Angell..I don't think what you are seeing is abnormal. Especially with a puree. I know I got a lot of sediment from my Peach which was a puree. You might want to consider leaving on the lees a little longer. Not sure but seems like you may racking too often.


I Racked and stabilizedmy Blueberry tonight at an SG of .096. Seems to clearing up nicely








and the taste is definately improving.





*Edited by: Waldo *


----------



## Hippie (Oct 2, 2005)

Wow. It seems to have retained the blueberry color.


----------



## Waldo (Oct 2, 2005)

Is that unusual? This is my first shot atmaking Blueberry


----------



## Hippie (Oct 2, 2005)

I don't know, I've never made it.


----------



## Bill B (Oct 2, 2005)

Waldo, are you going to sweeten this a bit or leave it dry? I do prefer dry wines but I found with the addition of a little sugar before bottling the Blueberry really comesalive. Just curious


Bill


----------



## rgecaprock (Oct 2, 2005)

Waldo,


That is a very pretty color..going to check my blueberry and rack it today see how it is doing..
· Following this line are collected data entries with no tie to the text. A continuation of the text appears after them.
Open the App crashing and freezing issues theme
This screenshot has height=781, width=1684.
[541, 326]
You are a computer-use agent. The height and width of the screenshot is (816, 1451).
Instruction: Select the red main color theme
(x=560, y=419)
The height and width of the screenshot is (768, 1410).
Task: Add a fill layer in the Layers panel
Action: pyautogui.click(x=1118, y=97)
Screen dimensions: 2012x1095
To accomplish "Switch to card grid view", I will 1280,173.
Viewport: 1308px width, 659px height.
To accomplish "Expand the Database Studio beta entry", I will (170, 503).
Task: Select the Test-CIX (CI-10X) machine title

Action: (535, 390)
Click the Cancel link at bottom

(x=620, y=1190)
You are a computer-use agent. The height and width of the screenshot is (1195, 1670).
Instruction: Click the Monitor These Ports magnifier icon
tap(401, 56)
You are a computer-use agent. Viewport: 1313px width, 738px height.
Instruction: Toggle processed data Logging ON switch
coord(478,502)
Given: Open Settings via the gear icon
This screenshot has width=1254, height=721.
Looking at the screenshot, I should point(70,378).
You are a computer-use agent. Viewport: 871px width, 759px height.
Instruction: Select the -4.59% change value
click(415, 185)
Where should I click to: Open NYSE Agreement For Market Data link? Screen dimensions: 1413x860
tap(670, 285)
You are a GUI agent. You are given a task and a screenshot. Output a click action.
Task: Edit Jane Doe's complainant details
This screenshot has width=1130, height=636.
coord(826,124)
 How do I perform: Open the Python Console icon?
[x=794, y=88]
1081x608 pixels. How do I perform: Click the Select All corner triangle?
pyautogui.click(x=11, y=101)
Boy, you are really cranking out the wines.....you are a man hard to keep up with






Ramona


----------



## masta (Oct 2, 2005)

I agree Waldo has caught the wine making fever in a big way!


----------



## Waldo (Oct 2, 2005)

Bill...I am going to wait until it is ready to bottle and make that decision then. 


Thanks Ramona.Comon now...catch me if you can


----------



## Waldo (Dec 13, 2005)

Well, Sunday was decision making time and I did sweeten the Blueberry just a tad before I bottled it. Lordy, Lordy, I wish I had had enough bluebberries to have made 12 gallons of this. It was truly awesome already as evidenced by the 5th bottle already missing from the gallon I made.



One bottle is going to my neighbor who gave me the berries and I am hoarding the rest


----------



## MedPretzel (Dec 13, 2005)

Very nice!





Waldo, it seems that your stash is getting bigger and bigger by the day!!! 





*Now go and make some more!



*


----------



## NorthernWinos (Dec 13, 2005)

Very classy labels and foils....Lots of thought going into your end products....lovely!!!


----------



## Waldo (Dec 14, 2005)

Thanks All...This wine making is a blast !!!! I LOVE IT


----------